Extracted data entries:
>> begin

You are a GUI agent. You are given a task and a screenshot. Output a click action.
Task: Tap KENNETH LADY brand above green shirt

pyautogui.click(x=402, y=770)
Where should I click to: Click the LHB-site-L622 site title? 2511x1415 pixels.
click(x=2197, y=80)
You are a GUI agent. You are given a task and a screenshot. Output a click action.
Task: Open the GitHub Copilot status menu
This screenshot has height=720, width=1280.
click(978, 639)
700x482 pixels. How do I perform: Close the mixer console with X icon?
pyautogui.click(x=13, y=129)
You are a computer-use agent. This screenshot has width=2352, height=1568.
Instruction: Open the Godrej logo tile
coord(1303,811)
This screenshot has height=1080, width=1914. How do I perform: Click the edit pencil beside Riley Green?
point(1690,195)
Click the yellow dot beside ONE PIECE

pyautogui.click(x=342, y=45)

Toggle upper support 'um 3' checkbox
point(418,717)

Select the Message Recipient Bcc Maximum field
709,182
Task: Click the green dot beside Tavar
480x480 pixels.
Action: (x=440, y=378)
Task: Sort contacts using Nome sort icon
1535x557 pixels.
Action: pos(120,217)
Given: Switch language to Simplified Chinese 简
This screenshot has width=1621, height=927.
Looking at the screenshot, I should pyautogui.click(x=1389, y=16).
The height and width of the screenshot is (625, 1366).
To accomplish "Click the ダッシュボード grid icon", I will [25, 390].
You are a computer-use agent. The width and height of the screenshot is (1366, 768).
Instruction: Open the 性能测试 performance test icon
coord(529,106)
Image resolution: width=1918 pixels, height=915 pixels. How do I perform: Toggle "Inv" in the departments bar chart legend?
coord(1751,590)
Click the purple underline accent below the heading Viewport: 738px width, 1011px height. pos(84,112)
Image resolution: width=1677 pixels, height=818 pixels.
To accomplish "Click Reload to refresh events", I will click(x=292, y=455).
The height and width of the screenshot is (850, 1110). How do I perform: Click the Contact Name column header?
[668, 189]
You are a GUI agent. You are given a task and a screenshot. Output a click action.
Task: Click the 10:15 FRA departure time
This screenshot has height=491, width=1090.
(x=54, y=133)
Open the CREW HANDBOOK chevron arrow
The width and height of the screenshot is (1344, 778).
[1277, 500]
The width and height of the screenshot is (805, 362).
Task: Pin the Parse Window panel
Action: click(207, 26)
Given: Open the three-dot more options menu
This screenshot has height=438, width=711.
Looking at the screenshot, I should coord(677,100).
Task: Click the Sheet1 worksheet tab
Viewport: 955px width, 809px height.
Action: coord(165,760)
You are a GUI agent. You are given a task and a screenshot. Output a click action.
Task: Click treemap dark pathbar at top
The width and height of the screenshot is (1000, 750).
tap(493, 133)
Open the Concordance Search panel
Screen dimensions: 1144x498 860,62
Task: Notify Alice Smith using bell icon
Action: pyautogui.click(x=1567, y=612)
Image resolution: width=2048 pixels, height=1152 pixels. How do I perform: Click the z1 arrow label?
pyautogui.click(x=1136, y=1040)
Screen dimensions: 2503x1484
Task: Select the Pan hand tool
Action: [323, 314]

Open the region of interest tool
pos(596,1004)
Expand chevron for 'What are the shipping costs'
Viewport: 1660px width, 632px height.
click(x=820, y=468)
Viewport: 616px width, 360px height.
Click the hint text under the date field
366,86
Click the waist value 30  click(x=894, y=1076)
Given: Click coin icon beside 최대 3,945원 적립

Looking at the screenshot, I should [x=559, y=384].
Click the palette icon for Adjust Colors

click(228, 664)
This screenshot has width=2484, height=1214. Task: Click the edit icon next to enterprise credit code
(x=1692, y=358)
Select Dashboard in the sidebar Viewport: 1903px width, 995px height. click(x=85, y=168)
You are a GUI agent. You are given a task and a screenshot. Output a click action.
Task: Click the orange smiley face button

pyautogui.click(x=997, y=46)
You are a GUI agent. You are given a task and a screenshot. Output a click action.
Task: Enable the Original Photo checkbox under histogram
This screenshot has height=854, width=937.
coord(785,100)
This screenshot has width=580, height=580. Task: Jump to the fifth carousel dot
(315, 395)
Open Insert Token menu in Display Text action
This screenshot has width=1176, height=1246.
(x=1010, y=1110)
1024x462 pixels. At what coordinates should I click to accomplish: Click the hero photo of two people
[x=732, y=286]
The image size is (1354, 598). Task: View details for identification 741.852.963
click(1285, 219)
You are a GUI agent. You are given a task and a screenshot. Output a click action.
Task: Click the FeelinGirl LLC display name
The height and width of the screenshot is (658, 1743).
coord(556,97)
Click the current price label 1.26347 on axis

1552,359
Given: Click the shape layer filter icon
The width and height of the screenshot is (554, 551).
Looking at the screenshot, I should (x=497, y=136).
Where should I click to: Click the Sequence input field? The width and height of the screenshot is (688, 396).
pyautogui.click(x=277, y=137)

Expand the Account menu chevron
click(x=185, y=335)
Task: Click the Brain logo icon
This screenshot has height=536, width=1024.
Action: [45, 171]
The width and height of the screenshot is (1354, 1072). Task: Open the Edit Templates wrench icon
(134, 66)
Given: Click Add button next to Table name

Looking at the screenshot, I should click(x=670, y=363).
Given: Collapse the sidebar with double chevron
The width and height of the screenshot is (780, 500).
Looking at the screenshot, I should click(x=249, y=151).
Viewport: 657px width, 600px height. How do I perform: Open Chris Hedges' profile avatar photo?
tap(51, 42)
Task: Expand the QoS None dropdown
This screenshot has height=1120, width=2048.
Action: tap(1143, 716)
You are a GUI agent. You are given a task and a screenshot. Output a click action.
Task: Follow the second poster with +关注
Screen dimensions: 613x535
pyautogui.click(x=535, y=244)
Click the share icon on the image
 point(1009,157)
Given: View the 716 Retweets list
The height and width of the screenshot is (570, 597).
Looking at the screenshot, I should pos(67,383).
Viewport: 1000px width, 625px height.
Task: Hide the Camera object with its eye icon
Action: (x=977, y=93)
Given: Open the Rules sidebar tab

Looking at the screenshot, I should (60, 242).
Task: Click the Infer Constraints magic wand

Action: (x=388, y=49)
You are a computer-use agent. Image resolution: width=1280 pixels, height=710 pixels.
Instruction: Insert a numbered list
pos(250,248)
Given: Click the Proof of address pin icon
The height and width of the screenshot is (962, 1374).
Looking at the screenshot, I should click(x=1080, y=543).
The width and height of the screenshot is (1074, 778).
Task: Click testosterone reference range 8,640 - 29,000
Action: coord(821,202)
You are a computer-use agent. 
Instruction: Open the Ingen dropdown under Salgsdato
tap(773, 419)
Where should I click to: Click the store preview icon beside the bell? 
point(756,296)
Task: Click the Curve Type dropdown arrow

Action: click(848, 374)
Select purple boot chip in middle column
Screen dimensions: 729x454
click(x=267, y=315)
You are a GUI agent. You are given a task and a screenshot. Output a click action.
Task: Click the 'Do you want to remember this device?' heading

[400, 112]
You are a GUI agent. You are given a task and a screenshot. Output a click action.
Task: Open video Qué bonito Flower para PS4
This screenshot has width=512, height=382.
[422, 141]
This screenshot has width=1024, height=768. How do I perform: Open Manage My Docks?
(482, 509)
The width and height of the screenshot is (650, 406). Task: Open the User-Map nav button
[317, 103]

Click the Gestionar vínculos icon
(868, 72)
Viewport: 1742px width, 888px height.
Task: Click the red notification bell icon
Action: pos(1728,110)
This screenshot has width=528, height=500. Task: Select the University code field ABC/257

>> end

■ What needs to be done ■
Convert all the entries above into a JSON list of strings, with one string for each line and blank lines left out.

■ Completed exercise ■
[
  "You are a GUI agent. You are given a task and a screenshot. Output a click action.",
  "Task: Tap KENNETH LADY brand above green shirt",
  "pyautogui.click(x=402, y=770)",
  "Where should I click to: Click the LHB-site-L622 site title? 2511x1415 pixels.",
  "click(x=2197, y=80)",
  "You are a GUI agent. You are given a task and a screenshot. Output a click action.",
  "Task: Open the GitHub Copilot status menu",
  "This screenshot has height=720, width=1280.",
  "click(978, 639)",
  "700x482 pixels. How do I perform: Close the mixer console with X icon?",
  "pyautogui.click(x=13, y=129)",
  "You are a computer-use agent. This screenshot has width=2352, height=1568.",
  "Instruction: Open the Godrej logo tile",
  "coord(1303,811)",
  "This screenshot has height=1080, width=1914. How do I perform: Click the edit pencil beside Riley Green?",
  "point(1690,195)",
  "Click the yellow dot beside ONE PIECE",
  "pyautogui.click(x=342, y=45)",
  "Toggle upper support 'um 3' checkbox",
  "point(418,717)",
  "Select the Message Recipient Bcc Maximum field",
  "709,182",
  "Task: Click the green dot beside Tavar",
  "480x480 pixels.",
  "Action: (x=440, y=378)",
  "Task: Sort contacts using Nome sort icon",
  "1535x557 pixels.",
  "Action: pos(120,217)",
  "Given: Switch language to Simplified Chinese 简",
  "This screenshot has width=1621, height=927.",
  "Looking at the screenshot, I should pyautogui.click(x=1389, y=16).",
  "The height and width of the screenshot is (625, 1366).",
  "To accomplish \"Click the ダッシュボード grid icon\", I will [25, 390].",
  "You are a computer-use agent. The width and height of the screenshot is (1366, 768).",
  "Instruction: Open the 性能测试 performance test icon",
  "coord(529,106)",
  "Image resolution: width=1918 pixels, height=915 pixels. How do I perform: Toggle \"Inv\" in the departments bar chart legend?",
  "coord(1751,590)",
  "Click the purple underline accent below the heading Viewport: 738px width, 1011px height. pos(84,112)",
  "Image resolution: width=1677 pixels, height=818 pixels.",
  "To accomplish \"Click Reload to refresh events\", I will click(x=292, y=455).",
  "The height and width of the screenshot is (850, 1110). How do I perform: Click the Contact Name column header?",
  "[668, 189]",
  "You are a GUI agent. You are given a task and a screenshot. Output a click action.",
  "Task: Click the 10:15 FRA departure time",
  "This screenshot has height=491, width=1090.",
  "(x=54, y=133)",
  "Open the CREW HANDBOOK chevron arrow",
  "The width and height of the screenshot is (1344, 778).",
  "[1277, 500]",
  "The width and height of the screenshot is (805, 362).",
  "Task: Pin the Parse Window panel",
  "Action: click(207, 26)",
  "Given: Open the three-dot more options menu",
  "This screenshot has height=438, width=711.",
  "Looking at the screenshot, I should coord(677,100).",
  "Task: Click the Sheet1 worksheet tab",
  "Viewport: 955px width, 809px height.",
  "Action: coord(165,760)",
  "You are a GUI agent. You are given a task and a screenshot. Output a click action.",
  "Task: Click treemap dark pathbar at top",
  "The width and height of the screenshot is (1000, 750).",
  "tap(493, 133)",
  "Open the Concordance Search panel",
  "Screen dimensions: 1144x498 860,62",
  "Task: Notify Alice Smith using bell icon",
  "Action: pyautogui.click(x=1567, y=612)",
  "Image resolution: width=2048 pixels, height=1152 pixels. How do I perform: Click the z1 arrow label?",
  "pyautogui.click(x=1136, y=1040)",
  "Screen dimensions: 2503x1484",
  "Task: Select the Pan hand tool",
  "Action: [323, 314]",
  "Open the region of interest tool",
  "pos(596,1004)",
  "Expand chevron for 'What are the shipping costs'",
  "Viewport: 1660px width, 632px height.",
  "click(x=820, y=468)",
  "Viewport: 616px width, 360px height.",
  "Click the hint text under the date field",
  "366,86",
  "Click the waist value 30  click(x=894, y=1076)",
  "Given: Click coin icon beside 최대 3,945원 적립",
  "Looking at the screenshot, I should [x=559, y=384].",
  "Click the palette icon for Adjust Colors",
  "click(228, 664)",
  "This screenshot has width=2484, height=1214. Task: Click the edit icon next to enterprise credit code",
  "(x=1692, y=358)",
  "Select Dashboard in the sidebar Viewport: 1903px width, 995px height. click(x=85, y=168)",
  "You are a GUI agent. You are given a task and a screenshot. Output a click action.",
  "Task: Click the orange smiley face button",
  "pyautogui.click(x=997, y=46)",
  "You are a GUI agent. You are given a task and a screenshot. Output a click action.",
  "Task: Enable the Original Photo checkbox under histogram",
  "This screenshot has height=854, width=937.",
  "coord(785,100)",
  "This screenshot has width=580, height=580. Task: Jump to the fifth carousel dot",
  "(315, 395)",
  "Open Insert Token menu in Display Text action",
  "This screenshot has width=1176, height=1246.",
  "(x=1010, y=1110)",
  "1024x462 pixels. At what coordinates should I click to accomplish: Click the hero photo of two people",
  "[x=732, y=286]",
  "The image size is (1354, 598). Task: View details for identification 741.852.963",
  "click(1285, 219)",
  "You are a GUI agent. You are given a task and a screenshot. Output a click action.",
  "Task: Click the FeelinGirl LLC display name",
  "The height and width of the screenshot is (658, 1743).",
  "coord(556,97)",
  "Click the current price label 1.26347 on axis",
  "1552,359",
  "Given: Click the shape layer filter icon",
  "The width and height of the screenshot is (554, 551).",
  "Looking at the screenshot, I should (x=497, y=136).",
  "Where should I click to: Click the Sequence input field? The width and height of the screenshot is (688, 396).",
  "pyautogui.click(x=277, y=137)",
  "Expand the Account menu chevron",
  "click(x=185, y=335)",
  "Task: Click the Brain logo icon",
  "This screenshot has height=536, width=1024.",
  "Action: [45, 171]",
  "The width and height of the screenshot is (1354, 1072). Task: Open the Edit Templates wrench icon",
  "(134, 66)",
  "Given: Click Add button next to Table name",
  "Looking at the screenshot, I should click(x=670, y=363).",
  "Given: Collapse the sidebar with double chevron",
  "The width and height of the screenshot is (780, 500).",
  "Looking at the screenshot, I should click(x=249, y=151).",
  "Viewport: 657px width, 600px height. How do I perform: Open Chris Hedges' profile avatar photo?",
  "tap(51, 42)",
  "Task: Expand the QoS None dropdown",
  "This screenshot has height=1120, width=2048.",
  "Action: tap(1143, 716)",
  "You are a GUI agent. You are given a task and a screenshot. Output a click action.",
  "Task: Follow the second poster with +关注",
  "Screen dimensions: 613x535",
  "pyautogui.click(x=535, y=244)",
  "Click the share icon on the image",
  " point(1009,157)",
  "Given: View the 716 Retweets list",
  "The height and width of the screenshot is (570, 597).",
  "Looking at the screenshot, I should pos(67,383).",
  "Viewport: 1000px width, 625px height.",
  "Task: Hide the Camera object with its eye icon",
  "Action: (x=977, y=93)",
  "Given: Open the Rules sidebar tab",
  "Looking at the screenshot, I should (60, 242).",
  "Task: Click the Infer Constraints magic wand",
  "Action: (x=388, y=49)",
  "You are a computer-use agent. Image resolution: width=1280 pixels, height=710 pixels.",
  "Instruction: Insert a numbered list",
  "pos(250,248)",
  "Given: Click the Proof of address pin icon",
  "The height and width of the screenshot is (962, 1374).",
  "Looking at the screenshot, I should click(x=1080, y=543).",
  "The width and height of the screenshot is (1074, 778).",
  "Task: Click testosterone reference range 8,640 - 29,000",
  "Action: coord(821,202)",
  "You are a computer-use agent. ",
  "Instruction: Open the Ingen dropdown under Salgsdato",
  "tap(773, 419)",
  "Where should I click to: Click the store preview icon beside the bell? ",
  "point(756,296)",
  "Task: Click the Curve Type dropdown arrow",
  "Action: click(848, 374)",
  "Select purple boot chip in middle column",
  "Screen dimensions: 729x454",
  "click(x=267, y=315)",
  "You are a GUI agent. You are given a task and a screenshot. Output a click action.",
  "Task: Click the 'Do you want to remember this device?' heading",
  "[400, 112]",
  "You are a GUI agent. You are given a task and a screenshot. Output a click action.",
  "Task: Open video Qué bonito Flower para PS4",
  "This screenshot has width=512, height=382.",
  "[422, 141]",
  "This screenshot has width=1024, height=768. How do I perform: Open Manage My Docks?",
  "(482, 509)",
  "The width and height of the screenshot is (650, 406). Task: Open the User-Map nav button",
  "[317, 103]",
  "Click the Gestionar vínculos icon",
  "(868, 72)",
  "Viewport: 1742px width, 888px height.",
  "Task: Click the red notification bell icon",
  "Action: pos(1728,110)",
  "This screenshot has width=528, height=500. Task: Select the University code field ABC/257"
]